Module infinitree::crypto

source ·
Expand description

Encryption key management and secure hashing

The modules exported are all optional keying schemes that can be toggled with Cargo features.

The default symmetric scheme

Trees in the simplest case will use the UsernamePassword keying scheme, which provides a symmetric encryption mechanism.

Asymmetric schemes

To create a split key that allows differentiating between reader and writer keys, enable the cryptobox Cargo feature. This will allow you to use an asymmetric scheme to encrypt data in the storage segments of your tree, but keep the indexes symmetrically encrypted.

Hardware-bound encryption

Infinitree has native support for using a Yubikey’s Challenge-Response HMAC-SHA1 mode to encrypt the header of the tree, enabled by the yubikey Cargo feature.

To allow for configuring the Yubikey, the yubico_manager crate is re-exported.

Changing keys

Changing of the header key is supported through by creating a special key through ChangeHeaderKey::swap_on_seal constructor.

Because changing the internal keys might potentially require re-encrypting the entire archive in a way that’s not possible to do with the Infinitree library, the implementation of such a change is up to your specific use case.

For instance, let’s assume you crate a symmetrically keyed tree, then write data into the storage segment of it.

use infinitree::{*,
                 crypto::*,
                 object::Writer, fields::VersionedMap, backends::Directory};

let key = UsernamePassword::with_credentials("username".to_string(),
                                             "old_password".to_string()).unwrap();

let mut tree = Infinitree::<VersionedMap<String, ChunkPointer>>::open(
    Directory::new("/storage").unwrap(),
    key
).unwrap();

// get access to the custom `storage` segment of the tree
let mut writer = tree.storage_writer().unwrap();

// use the writer to write data
let ptr = writer.write(b"my precious secret").unwrap();

// then store it in the index
tree.index().insert("Gollum?".into(), ptr);

tree.commit("My first shenanigans");

Changing the internal key at this point to e.g. cryptobox::StorageOnly would mean that all existing data in the stash, referenced only through ChunkPointers is now inaccessible.
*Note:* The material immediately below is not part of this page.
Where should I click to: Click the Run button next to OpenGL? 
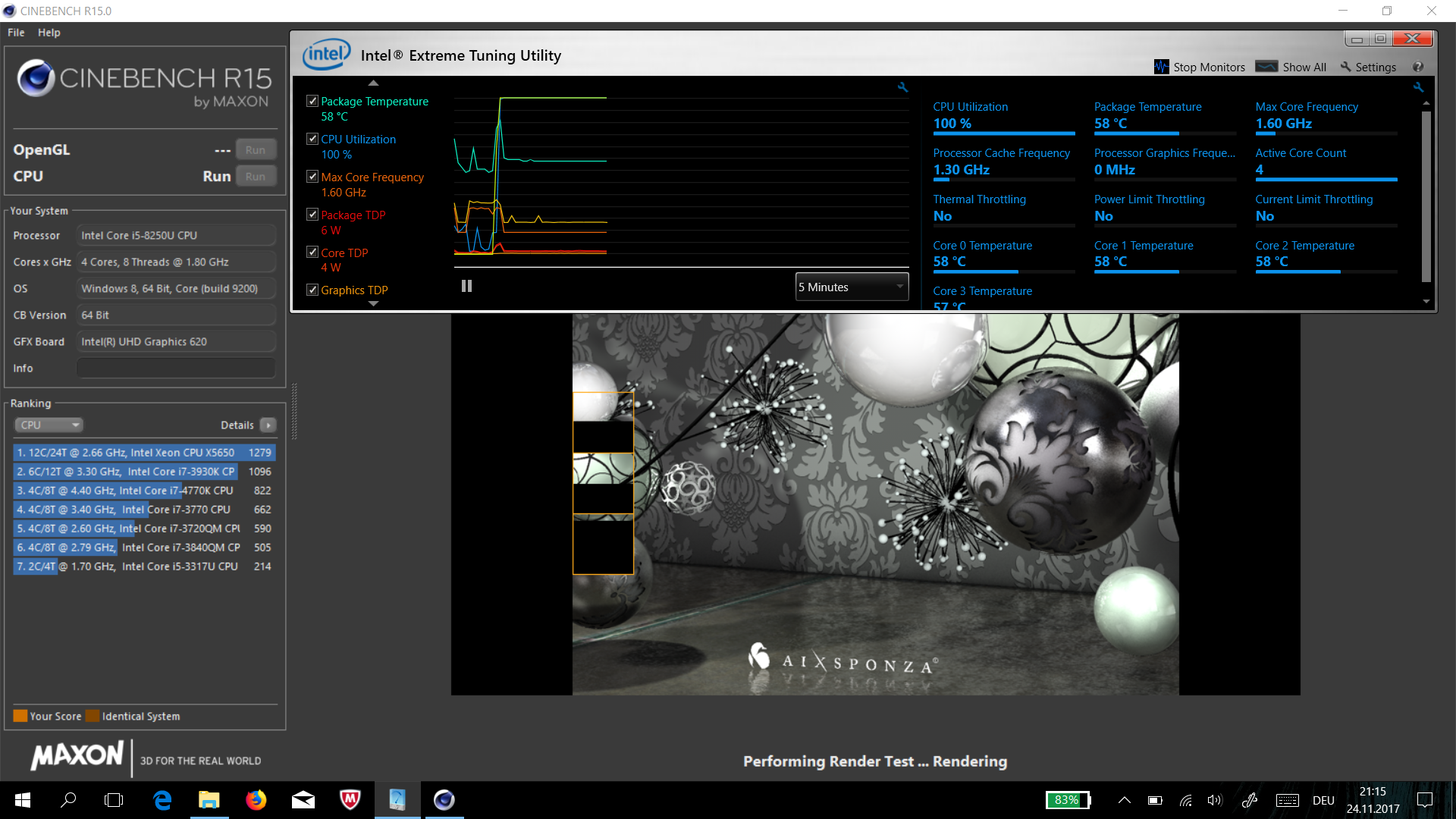(256, 150)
For the sake of straightforward use and space efficiency of chunk references, this is not permitted.

Modules

  • Asymmetric cryptography based encryption scheme for write-only trees.
  • Use a Yubikey to secure trees.

Structs

  • Change the header key on sealing a tree.
  • An incremental hash state that can accept any number of writes.
  • Binds header and internal encryption. This type can only be instantiated through type aliases.
  • A raw cryptographic key

Traits

  • Sealed trait to mark encryption schemes usable in Infinitree.

Type Definitions

  • A cryptographic hash of some data
  • Key source for all crypto operations.
  • HMAC generated by an AEAD scheme
  • Use a combination of username/password to locate and unlock a tree.